Health Topics

Healthy Living

October 2010
Scratching the Surface
What Your Nails Reveal About Your Health
Dr Jastinder K. Gill
Be them long or short, groomed or uncared for, your nails offer warning signs of various health conditions. In the last issue, B Positive advised that you’d do good to have a doctor look at your nails. Here’s how the doctor will be analysing your nails.

Do not be alarmed if you observe nail changes - visit your nearest dermatologist who can assess your condition, help you understand your problem (in case there is one) or reassure you of the benign condition.

Skin Deep
Your nails can be affected in many skin disorders like psoriasis (a chronic skin disease characterised by dry red patches covered with scales), lichen planus (an eruption of itchy, shiny, flat-topped purplish papules on the wrist, forearms and thighs), and dermatitis (inflammation of the skin, where it becomes itchy and develops blisters), etc. Sometimes the changes are first seen in the nails, later followed by skin changes.

Medical Conditions
Almost all medical conditions show changes in nails: the nails are affected in diabetes, kidney, liver, circulatory and lung disorders; mineral and vitamin deficiencies also reflect on nail appearance. The nail changes may be the first warning signs of an internal or systemic problem.

Shade Card
The wife’s insistence on “mera wala (my) pink” need not be only about the palette spread for the walls of your house – the colour of your nails actually gives your doctor plenty to chew on.
------
• ACTIVITY LIST
1: Reproduce the article on nails and health between "Do not be alarmed" and "by skin changes.", inclusive, swapping "psoriasis" for "eczema".
2: Condense the paragraph of the article on nails and health that begins "Almost all medical conditions" into a single shorter sentence that keeps its main facts.

• SUPPLIED RECORDS
------
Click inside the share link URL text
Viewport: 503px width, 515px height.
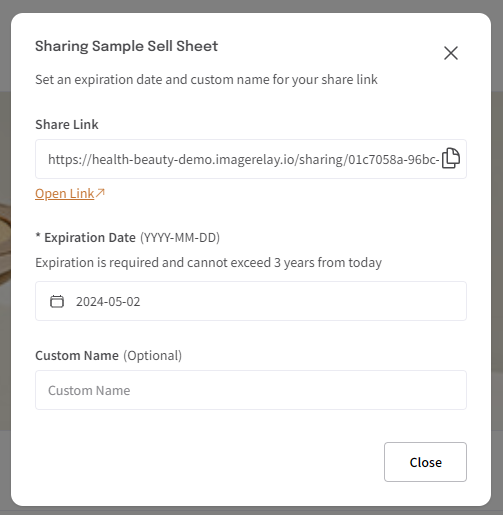(244, 159)
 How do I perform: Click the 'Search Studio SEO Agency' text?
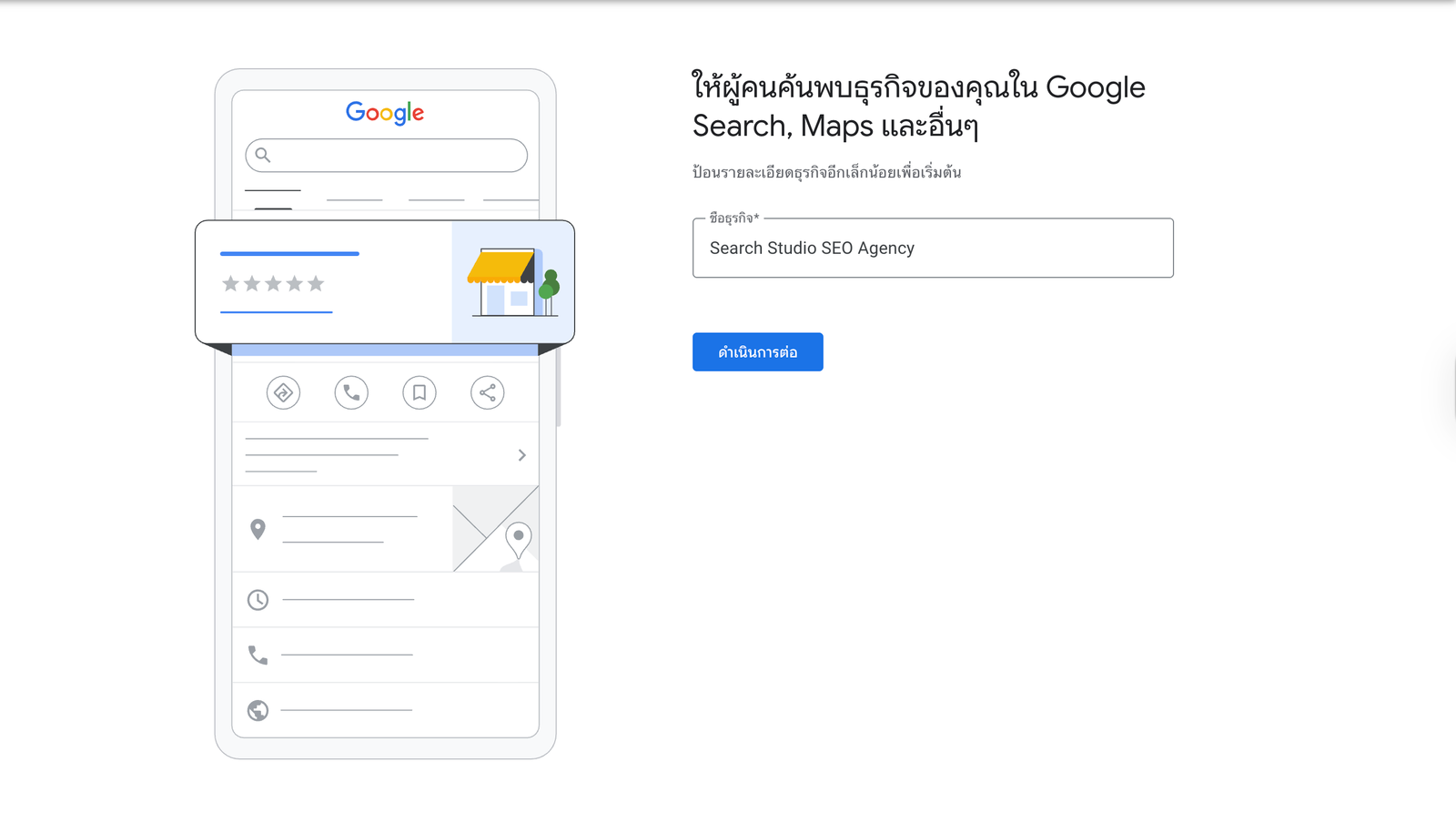[812, 249]
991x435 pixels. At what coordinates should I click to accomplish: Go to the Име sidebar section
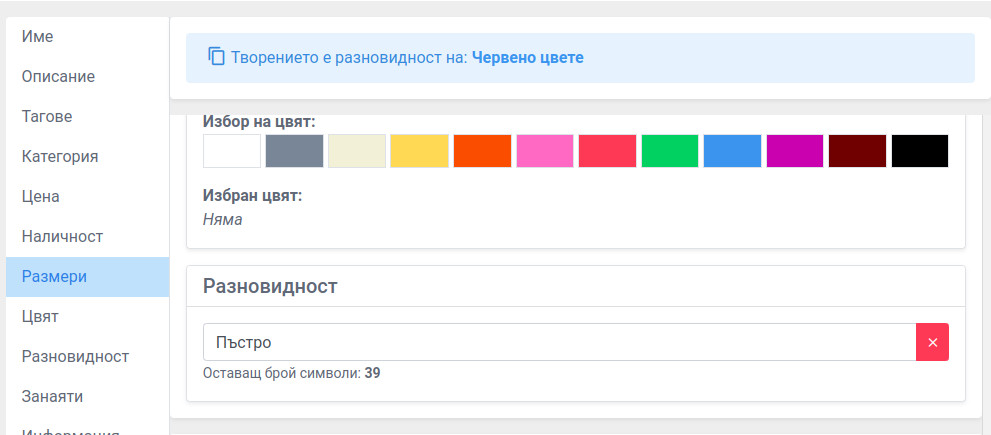[38, 36]
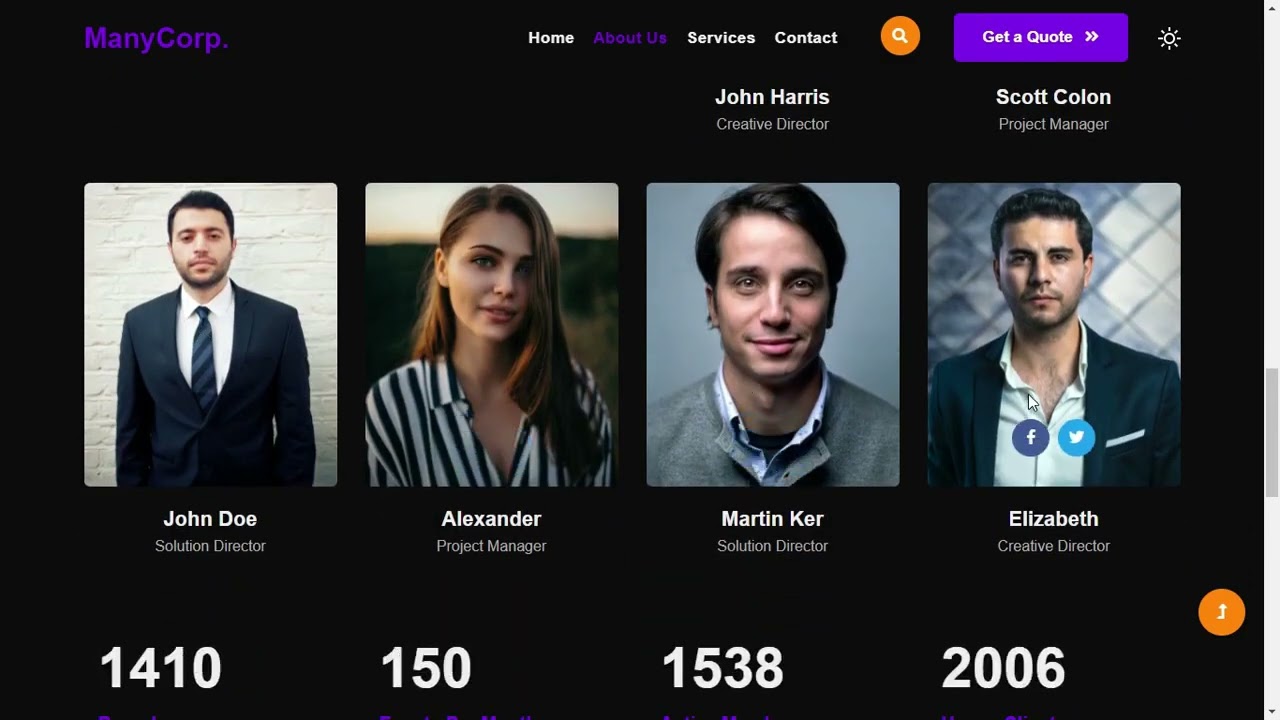The height and width of the screenshot is (720, 1280).
Task: Click the Martin Ker name heading
Action: coord(772,519)
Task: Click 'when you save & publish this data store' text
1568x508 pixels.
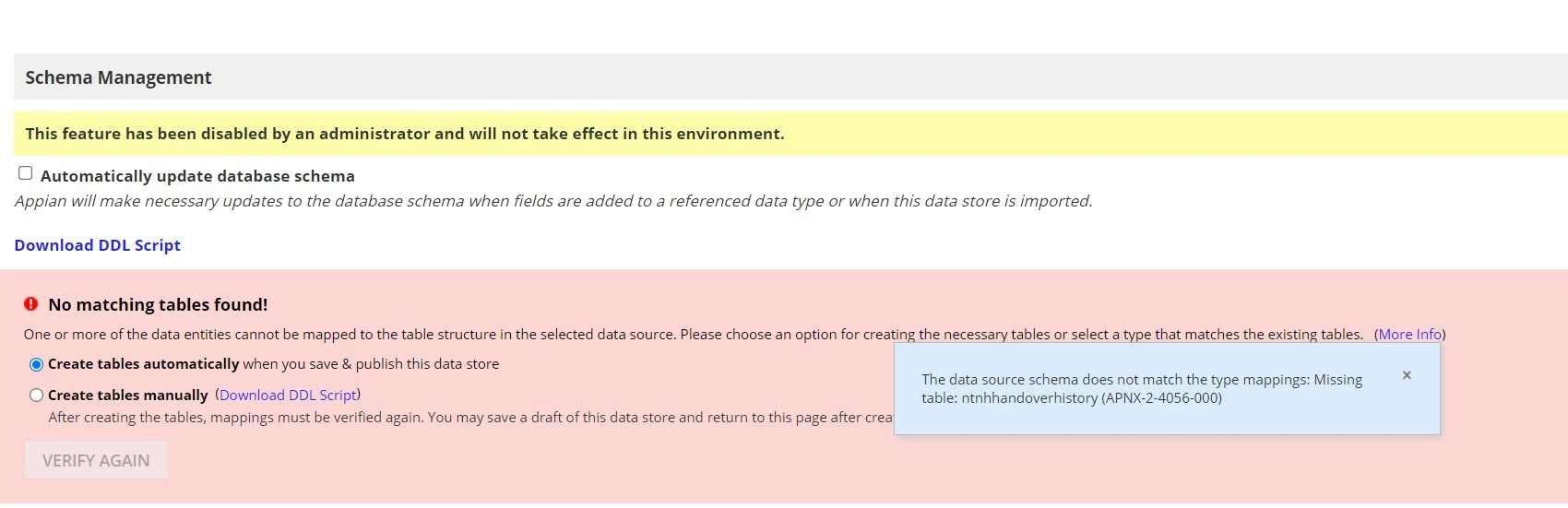Action: click(371, 364)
------
• SOLUTIONS TO EACH TASK
1:
Do not be alarmed if you observe nail changes - visit your nearest dermatologist who can assess your condition, help you understand your problem (in case there is one) or reassure you of the benign condition.

Skin Deep
Your nails can be affected in many skin disorders like eczema (a chronic skin disease characterised by dry red patches covered with scales), lichen planus (an eruption of itchy, shiny, flat-topped purplish papules on the wrist, forearms and thighs), and dermatitis (inflammation of the skin, where it becomes itchy and develops blisters), etc. Sometimes the changes are first seen in the nails, later followed by skin changes.

2: Nearly all medical conditions, including diabetes, kidney, liver, circulatory and lung disorders, and mineral and vitamin deficiencies, change the nails, and these changes may be the first warning of an internal or systemic problem.